THE TASK - Return the lines beginning at the one that contains "Screen dimensions: 1200x783" and running to the end of the records, exactly and with nothing else. Omit pictures.

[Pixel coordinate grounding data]
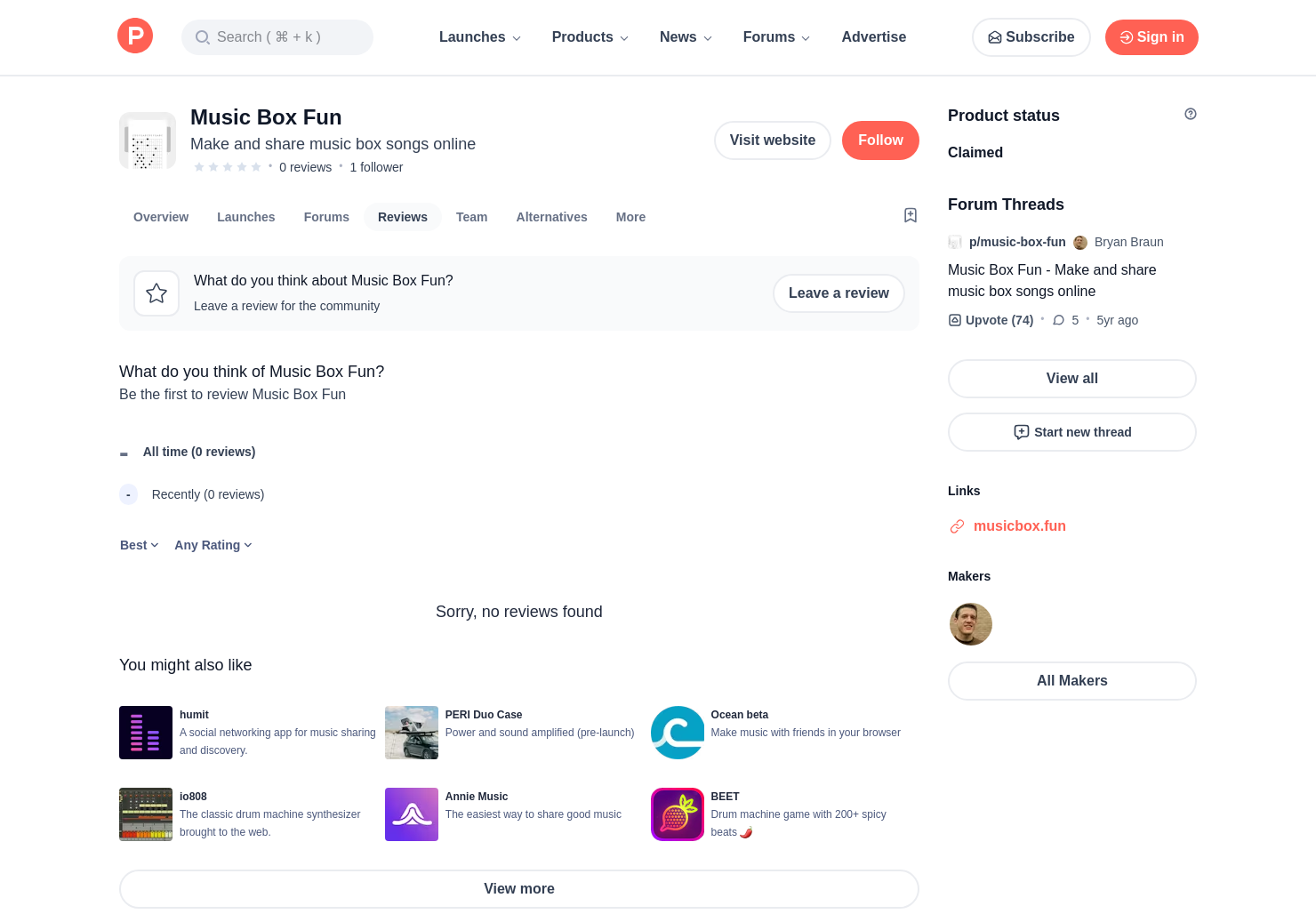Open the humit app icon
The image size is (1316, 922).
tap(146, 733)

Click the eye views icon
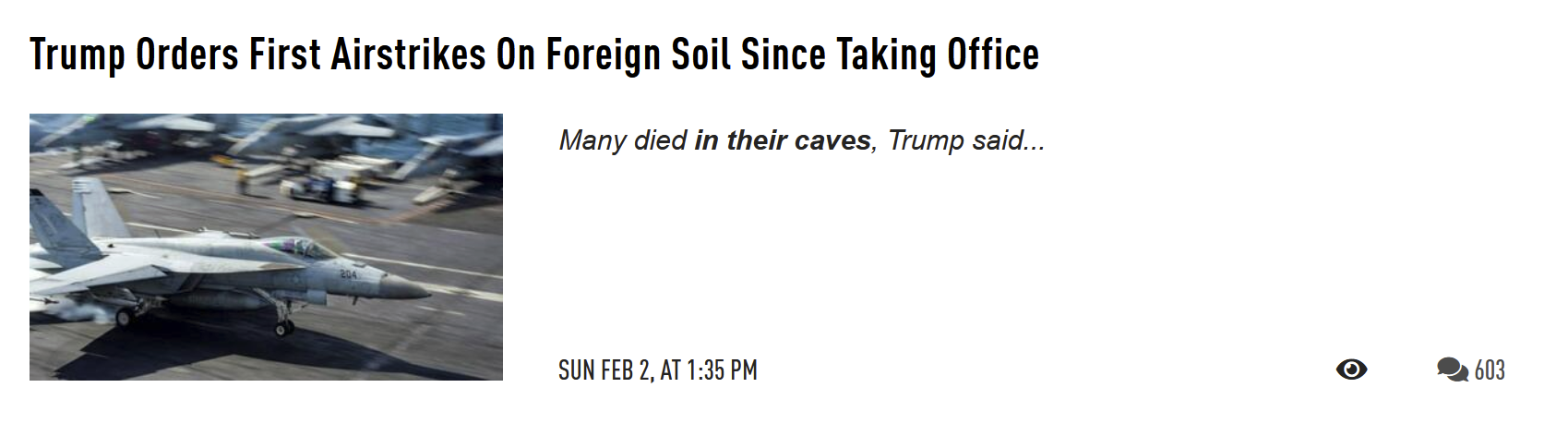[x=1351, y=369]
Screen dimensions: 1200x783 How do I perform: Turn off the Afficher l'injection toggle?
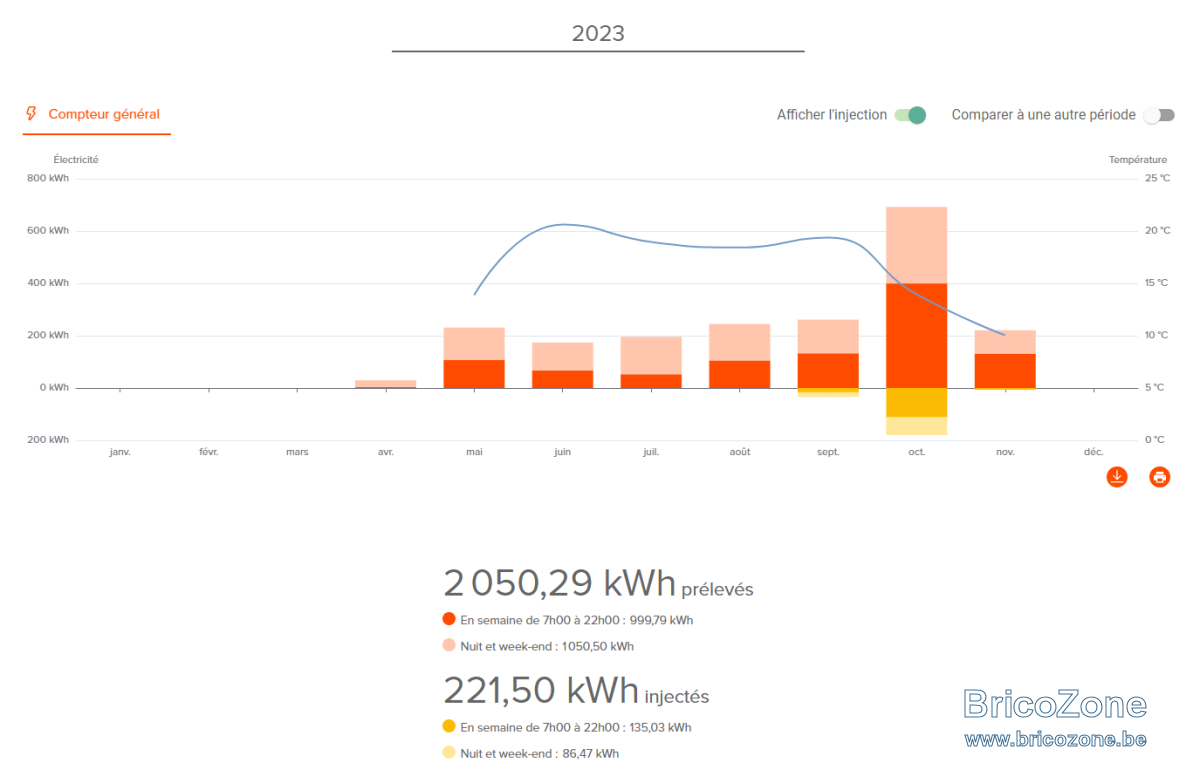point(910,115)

SOLUTION TO THIS TASK -
Screen dimensions: 1200x783 How do I perform: Turn off the Afficher l'injection toggle?
point(910,115)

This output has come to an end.